As always, I found the hardest bit to be the ending. I started off with an idea born of a writing prompt and quickly discovered characters that fitted but I had no actual idea of where it was going. And in the past, when I've got stuck, I've been too quick to give up. The unfinished story gets abandoned and filed away in the folder marked 'What's going on here, then?'.
But this time I refused to let this one rot away, unloved. I knew I had a good plot and I desperately want to move forward as a writer so I persevered and kept writing. I've lost count of how many different storylines I tried until I finally found the one that I thought worked but each one produced valuable sentences, phrases and dialogue that I could carry forward and build into the final (or at least, what I thought at the time was the final) draft.
(I also recently found this useful post detailing 6 Clever Ways to Achieve The Perfect Ending to Your Story on the Writer's Edit website.)

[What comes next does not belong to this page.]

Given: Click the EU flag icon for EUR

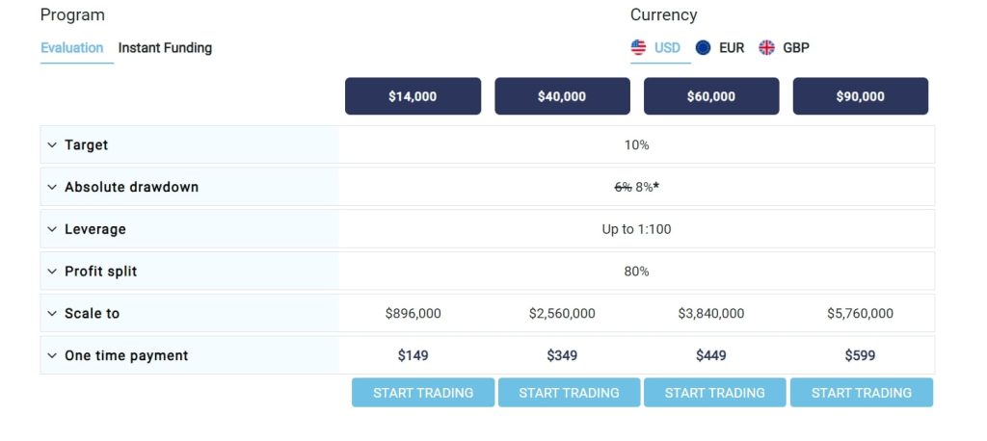Looking at the screenshot, I should pos(703,48).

Then I took a deep breath and passed it to five people, whose opinions I trust, to see what they thought of it.
It's taken me a long time to realise that criticism can be a good thing when it comes to writing. Constructive criticism, I mean: being told 'that's rubbish' and nothing more isn't going to help you but 'that didn't really work for me, have you thought about trying x?' is much better. There is a blog post in the pipeline about this very subject.
(I know the above photo has nothing to do with constructive criticism for a short story but they do look like they are judging us all.)
The responses I got back were, on the whole, positive: the story was good, the characters believable but had I not noticed that there was a gaping hole in the plot towards the end? Well, obviously I hadn't. But it was so gaping that it was a surprise that I hadn't actually fallen down it. HOW hadn't I noticed??
So, I went back to it and wrote, rewrote, deleted, edited and deleted some more until I was sure that the hole was completely filled in. I'm now leaving it alone for a few days before going back to polish and primp and then finally, submit it. Eek!
Now, completing one teeny-weeny short story hardly makes me an expert in my field but I really have learnt a lot during the process. So, as this is another milestone in my writing journey I'd like to share the following with you all:
Top Tips for Finishing a Story
1) Pick the type of ending you want
As I mentioned earlier, there are different kinds of story ending so you need to think about how you want to wrap it up. Do you want a final 'so that's why it all happened' kind of ending? An abstract, open to interpretation 'so do you think she really did kill him?' one? A big, twisty 'I NEVER saw that coming?' one? Think about how you want your readers to feel when they finish reading it: satisfied? Intrigued? Confused? Breathless?
2) Try lots of different endings
You don't have to find the right ending first time. Play about with different ones and see how your characters react to each situation. Which ones feel believable? (Keep those.) Which ones leave you feeling a bit flat and disappointed? (Discard those!)
3) Take a break
Although it sounds counter-intuitive, thinking about it too much can often make it harder to write. Your thoughts get stuck in a loop and it seems impossible to break away from them and come up with anything fresh. Take a break. Go for a walk or a coffee (I know some great places!) and let your mind refocus. You'll probably find that as soon as you are occupied with something else, the idea you have been looking for will appear unexpectedly!
I find both running and gardening perfect for clearing my head of jumble and then refilling it creatively!
4) Don't be afraid to ask others for their opinion
If you're still not sure of the best way to finish, rope in some trusted friends and family - particularly ones who regularly read the genre you are writing in. Get them to go through the endings you've come up with and give their (honest) views on them. Brace yourself though: when I did this it was the ending I liked the most that my readers felt didn't ring true! You don't have to agree with them, of course but if they all come back saying the same thing, you'd be wise to listen.
I hope the above has been helpful for you. My fingers are tightly crossed that by submitting my story to the competition it will break open the barriers I've been held back by and I'll be able to finish every future bit of writing that I start - definitely something to celebrate!
My blog next week will be Part 5 in my Freelancer's Guide to Getting Out of the House - and I have to admit that I can't wait to go and try this place out again, it's lovely!
Have a great week and happy writing!